Of course, primary care is one of the driving forces of this projected influx. But there are other factors to consider including: physician burnout and retirement rates, the longer education and training times for physicians and the limited number of residency spots.
The lead researcher for the study David I. Auerbach, PhD, notes, “There are always going to be some practices that are physician-only. But those will be fewer and fewer." In fact, he predicts that there will be more NP-led clinics and greater APP presence in multispecialty practices.
Epidiolex Makes History as First Cannabis-Based Drug with FDA Approval
On Monday June 25th, the FDA announced its approval of Epidiolex. The GW Pharmaceuticals drug is an oral solution that treats two types of childhood-onset epileptic syndromes.
The first is Dravet syndrome, which is a rare genetic disorder that affects the SCN1A gene and causes chronic and/or prolonged seizures starting in the patient’s first year of life. The second is Lennox-Gastaut syndrome. This type of epilepsy begins early in childhood between the ages of 3 and 5 and can lead to multiple types of seizures, the most common of which are tonic.
GW Pharmaceuticals CEO Justin Gover reported that the Epidiolex would be available to the public in the fall but costs for the drug have yet to be disclosed.
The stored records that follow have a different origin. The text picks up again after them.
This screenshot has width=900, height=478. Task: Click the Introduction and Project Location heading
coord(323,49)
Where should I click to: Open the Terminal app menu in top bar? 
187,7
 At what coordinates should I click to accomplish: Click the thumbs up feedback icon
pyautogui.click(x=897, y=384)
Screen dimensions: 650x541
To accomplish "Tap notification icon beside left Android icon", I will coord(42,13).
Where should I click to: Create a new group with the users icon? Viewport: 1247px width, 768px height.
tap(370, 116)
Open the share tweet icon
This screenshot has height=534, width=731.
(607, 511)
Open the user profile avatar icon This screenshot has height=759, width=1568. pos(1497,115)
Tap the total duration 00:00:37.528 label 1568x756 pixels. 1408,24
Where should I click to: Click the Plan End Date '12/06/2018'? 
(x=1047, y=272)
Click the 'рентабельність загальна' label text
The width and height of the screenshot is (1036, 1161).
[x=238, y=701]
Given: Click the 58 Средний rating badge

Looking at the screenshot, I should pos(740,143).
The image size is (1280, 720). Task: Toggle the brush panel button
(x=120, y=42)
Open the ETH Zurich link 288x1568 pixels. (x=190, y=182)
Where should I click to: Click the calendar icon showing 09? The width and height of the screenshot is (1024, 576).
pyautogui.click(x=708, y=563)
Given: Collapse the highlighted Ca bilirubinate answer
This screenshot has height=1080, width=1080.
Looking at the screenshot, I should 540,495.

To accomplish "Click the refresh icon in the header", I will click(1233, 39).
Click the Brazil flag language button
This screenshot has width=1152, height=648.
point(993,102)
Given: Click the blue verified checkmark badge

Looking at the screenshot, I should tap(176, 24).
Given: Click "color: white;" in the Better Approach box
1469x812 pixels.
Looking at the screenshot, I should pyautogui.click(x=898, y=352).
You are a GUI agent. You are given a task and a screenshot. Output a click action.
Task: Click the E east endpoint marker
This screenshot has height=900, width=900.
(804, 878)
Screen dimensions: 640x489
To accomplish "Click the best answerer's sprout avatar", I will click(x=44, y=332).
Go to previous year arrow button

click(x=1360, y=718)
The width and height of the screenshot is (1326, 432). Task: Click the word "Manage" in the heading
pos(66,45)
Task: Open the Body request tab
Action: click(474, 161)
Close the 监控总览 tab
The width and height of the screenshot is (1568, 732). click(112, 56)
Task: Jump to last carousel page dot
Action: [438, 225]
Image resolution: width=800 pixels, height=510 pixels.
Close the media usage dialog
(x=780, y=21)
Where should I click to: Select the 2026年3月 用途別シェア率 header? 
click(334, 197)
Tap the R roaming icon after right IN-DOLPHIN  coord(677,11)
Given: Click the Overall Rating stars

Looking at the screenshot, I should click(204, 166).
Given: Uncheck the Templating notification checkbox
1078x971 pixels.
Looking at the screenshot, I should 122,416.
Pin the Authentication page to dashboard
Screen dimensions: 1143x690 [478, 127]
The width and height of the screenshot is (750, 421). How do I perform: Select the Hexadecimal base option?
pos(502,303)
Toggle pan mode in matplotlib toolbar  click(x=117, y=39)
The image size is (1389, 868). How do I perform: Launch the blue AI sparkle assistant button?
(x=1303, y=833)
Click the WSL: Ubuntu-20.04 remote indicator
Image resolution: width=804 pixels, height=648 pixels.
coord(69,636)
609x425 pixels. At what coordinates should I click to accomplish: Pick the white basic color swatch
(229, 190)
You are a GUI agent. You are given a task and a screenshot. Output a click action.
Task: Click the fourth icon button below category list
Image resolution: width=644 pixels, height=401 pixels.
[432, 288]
One thing is certain, however—this event is a milestone for the future of cannabinoid medicine and the greater pharmaceutical industry.
BCG Vaccine Gives Hope to Patients with Type 1 Diabetes
A recent study published this month in npj Vaccines found that the Bacillus Calmette Guérin (BCG) vaccine may reduce hyperglycemia in patients with type 1 diabetes.
Spanning over eight years, the nine diabetic participants in the study received two doses of the vaccine. After year three, the participants experienced a lowered hemoglobin A1c to near-normal levels that lasted for the next five years.
Researchers believe the mechanisms behind this effect involve the BCG vaccine increasing T cells and cellular metabolic consumption, whereby the cells consume more sugar out of the blood.
Because of the vaccine’s influence on T cell production, which in turn boosts the body’s immune system, these findings show that the vaccine may be applicable to other severe autoimmune disorders.